Waco: Judge dismisses Twin Peaks cases

Cody Ledbetter. (File)
By  | 

WACO, Texas (KWTX) District Judge Matt Johnson on Monday dismissed the case pending against Cody Ledbetter, 28, of Waco, who was charged in the aftermath of the Twin Peaks restaurant shooting.

Later in the day, Johnson also dismissed the case against George Bergman, 50, of Balch Springs.

Houston attorney Paul Looney said Johnson dismissed the case barely two weeks after he set a trial date for Ledbetter on April 2, though at midday Monday Looney said he had not yet received a copy of the order.

“He (Ledbetter) is a totally free man and is able now to live his life as he wishes after three years of prosecutorial misconduct,” Looney said.

Ledbetter, whose father Daniel Boyett was among the nine bikers killed at Twin Peaks on May 17, 2015, was charged with engaging in organized criminal activity.

Two dozen others were injured, including Ledbetter.

Ledbetter, a 28-year-old diesel mechanic with no criminal record, on the day of the shootout was injured and had his arm in a sling, Looney said.

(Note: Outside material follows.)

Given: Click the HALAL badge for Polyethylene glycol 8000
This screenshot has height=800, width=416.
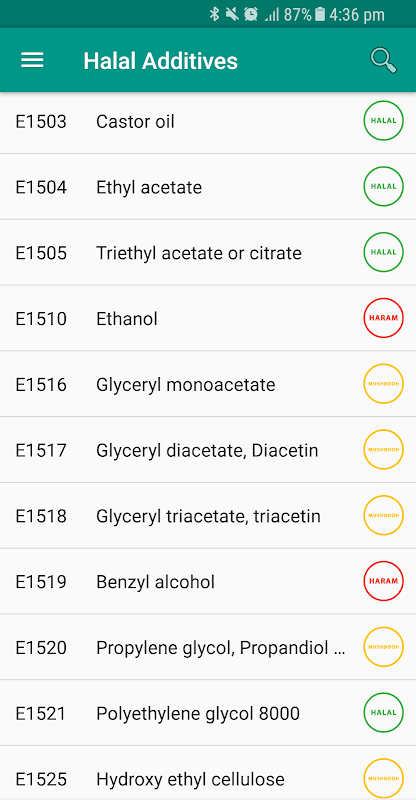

He was not armed and only ran for cover when the gunfire started, Looney said.

Ledbetter would have been only the second defendant tried of the more than 150 defendants indicted in the case, several of which already have been dismissed.

Had Ledbetter been found guilty of the charge he could have faced up to life in prison.

District Attorney Abel Reyna announced February 8 he would seek dismissals in 13 cases and would refuse to prosecute 24 more, which leaves about 100 cases still under investigation when a few individual dismissals and the 27 un-indicted cases are accounted for.

The first Twin Peaks trial ended in mistrial after a jury could not decide on Christopher Jacob Carrizal’s guilt.

Carrizal’s trial is set to begin on the same date, April 2, the court’s docket shows.

Looney took the opportunity Monday to speak his mind about the way the Twin Peaks initially were handled.

“I’m 63 years old and I’ve been a lawyer for a long time and this ranks as the most egregious abuse of prosecutorial power in the history of this country,” Looney said.

“We have to figure out how this happened and make sure it never happens again anywhere,” he said.